Exercise objective: All lines from the one with "Screen dimensions: 1370x628" through the last line of the data below should be copied exactly; please add nothing.

** Information given follows **

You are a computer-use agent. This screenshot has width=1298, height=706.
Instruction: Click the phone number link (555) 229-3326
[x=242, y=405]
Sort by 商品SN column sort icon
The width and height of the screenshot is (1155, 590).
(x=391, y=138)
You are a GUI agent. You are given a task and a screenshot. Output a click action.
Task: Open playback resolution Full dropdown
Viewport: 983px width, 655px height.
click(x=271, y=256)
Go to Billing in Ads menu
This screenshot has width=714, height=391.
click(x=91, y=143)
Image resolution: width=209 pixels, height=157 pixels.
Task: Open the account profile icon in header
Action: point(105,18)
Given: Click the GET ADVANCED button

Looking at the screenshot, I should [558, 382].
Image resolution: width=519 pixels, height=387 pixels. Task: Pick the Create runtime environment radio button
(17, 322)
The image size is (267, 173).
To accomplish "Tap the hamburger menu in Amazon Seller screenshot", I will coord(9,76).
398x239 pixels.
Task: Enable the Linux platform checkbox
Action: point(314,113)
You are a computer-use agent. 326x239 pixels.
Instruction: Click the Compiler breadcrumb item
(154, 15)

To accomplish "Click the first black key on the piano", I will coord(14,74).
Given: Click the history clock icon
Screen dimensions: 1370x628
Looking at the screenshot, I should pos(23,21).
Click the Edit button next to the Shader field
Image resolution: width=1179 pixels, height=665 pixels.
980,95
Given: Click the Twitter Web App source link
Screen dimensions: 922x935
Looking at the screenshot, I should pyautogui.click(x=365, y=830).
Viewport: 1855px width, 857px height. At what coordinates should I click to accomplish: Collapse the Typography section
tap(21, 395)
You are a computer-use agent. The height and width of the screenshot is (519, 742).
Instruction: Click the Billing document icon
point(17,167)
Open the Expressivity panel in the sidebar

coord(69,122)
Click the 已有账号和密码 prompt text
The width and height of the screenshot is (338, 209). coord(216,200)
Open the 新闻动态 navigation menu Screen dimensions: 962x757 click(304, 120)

** End of Information given **

Completed task:
Screen dimensions: 1370x628
Looking at the screenshot, I should pos(23,21).
Click the Edit button next to the Shader field
Image resolution: width=1179 pixels, height=665 pixels.
980,95
Given: Click the Twitter Web App source link
Screen dimensions: 922x935
Looking at the screenshot, I should pyautogui.click(x=365, y=830).
Viewport: 1855px width, 857px height. At what coordinates should I click to accomplish: Collapse the Typography section
tap(21, 395)
You are a computer-use agent. The height and width of the screenshot is (519, 742).
Instruction: Click the Billing document icon
point(17,167)
Open the Expressivity panel in the sidebar

coord(69,122)
Click the 已有账号和密码 prompt text
The width and height of the screenshot is (338, 209). coord(216,200)
Open the 新闻动态 navigation menu Screen dimensions: 962x757 click(304, 120)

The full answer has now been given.